Persebaya Menang 1-0 atas PSM, Tavares Soroti Akurasi Tembakan

waktu baca 2 menit
Surabaya (KABARIN) -

Pelatih Persebaya Surabaya, Tavares, mengevaluasi akurasi tembakan anak asuhnya meski berhasil meraih kemenangan 1-0 atas PSM Makassar di Stadion Gelora Bung Tomo, Rabu malam.

Dalam laga tersebut, Persebaya melepaskan 20 percobaan, namun hanya tiga yang tepat sasaran. Tavares mengaku tetap bersyukur karena timnya mampu menciptakan banyak peluang.

“Namun saya bersyukur mereka masih membuat banyak peluang,” ujarnya dalam konferensi pers usai pertandingan.

Menurut Tavares, penyelesaian akhir menjadi pekerjaan rumah yang harus segera dibenahi sebelum laga berikutnya.

“Hari ini kami menciptakan banyak, tapi ke depannya saat menembak bola, akurasi harus ditingkatkan,” katanya.

Ia juga menyoroti evaluasi dari laga sebelumnya, ketika para pemain kerap terburu-buru mengirim bola lambung. Pada pertandingan melawan PSM, alur permainan dinilai lebih rapi dengan pengembangan bola bawah yang lebih efektif.

Tavares mengungkapkan telah melakukan pertemuan individual dengan sejumlah pemain guna memperbaiki pengambilan keputusan, terutama dalam distribusi bola dan variasi serangan.

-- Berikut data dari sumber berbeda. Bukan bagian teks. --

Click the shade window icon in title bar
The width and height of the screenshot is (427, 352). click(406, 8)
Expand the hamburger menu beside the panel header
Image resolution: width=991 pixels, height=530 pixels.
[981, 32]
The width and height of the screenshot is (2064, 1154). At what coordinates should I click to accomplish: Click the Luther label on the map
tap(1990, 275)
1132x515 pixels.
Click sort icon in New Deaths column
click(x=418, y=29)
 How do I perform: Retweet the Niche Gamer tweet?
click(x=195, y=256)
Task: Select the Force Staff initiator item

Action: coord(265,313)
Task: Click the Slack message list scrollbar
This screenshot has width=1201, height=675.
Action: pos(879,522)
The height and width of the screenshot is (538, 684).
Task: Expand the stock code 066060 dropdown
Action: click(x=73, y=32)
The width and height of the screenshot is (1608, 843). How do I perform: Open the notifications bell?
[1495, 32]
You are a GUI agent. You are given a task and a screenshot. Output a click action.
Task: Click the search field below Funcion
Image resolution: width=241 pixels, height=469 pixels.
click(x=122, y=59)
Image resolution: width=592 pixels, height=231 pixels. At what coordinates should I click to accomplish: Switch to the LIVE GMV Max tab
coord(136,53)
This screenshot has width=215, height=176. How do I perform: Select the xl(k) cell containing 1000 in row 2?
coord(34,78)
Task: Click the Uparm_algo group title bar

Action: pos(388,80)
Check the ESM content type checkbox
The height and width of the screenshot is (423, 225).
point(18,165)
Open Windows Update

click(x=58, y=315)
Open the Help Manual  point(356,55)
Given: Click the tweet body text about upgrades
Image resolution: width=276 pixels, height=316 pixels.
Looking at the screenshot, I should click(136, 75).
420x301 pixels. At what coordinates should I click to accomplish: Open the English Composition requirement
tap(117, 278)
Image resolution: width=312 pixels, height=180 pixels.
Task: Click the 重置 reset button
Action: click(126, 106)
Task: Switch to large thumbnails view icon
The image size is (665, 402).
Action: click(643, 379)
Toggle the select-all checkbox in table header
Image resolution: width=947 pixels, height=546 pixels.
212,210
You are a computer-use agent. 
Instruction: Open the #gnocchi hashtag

Selain itu, ia menilai kualitas lapangan turut membantu tim dalam mengontrol bola serta memainkan variasi taktik, baik melalui umpan pendek, umpan jauh, maupun perpindahan sisi.

Di tengah badai cedera yang melanda skuad, Tavares menegaskan tidak ragu memberi kesempatan kepada pemain muda.

“Bagi saya, saya bisa memainkan pemain usia 16 sampai 18 tahun atau 35 sampai 36 tahun. Siapa yang menunjukkan sikap dan perilaku terbaik, dia yang main,” ujarnya.

Sementara itu, Man of the Match, Gali Freitas, mengaku bersyukur bisa mencetak gol penentu kemenangan.

Ia juga menyampaikan terima kasih kepada Bonek dan Bonita atas dukungan yang diberikan sepanjang pertandingan.

“Kita bersyukur bisa meraih tiga poin,” ujarnya.

Gali menegaskan akan terus meningkatkan kualitas permainan melalui latihan tambahan dan komunikasi intens dengan pelatih serta rekan setim.

“Saya harus lebih baik dalam posisi, menahan bola, atau long pass,” katanya.

Ia pun mengapresiasi pendekatan pelatih yang rutin melakukan pertemuan individual guna membantu pemain berkembang dan tampil lebih konsisten di pertandingan selanjutnya.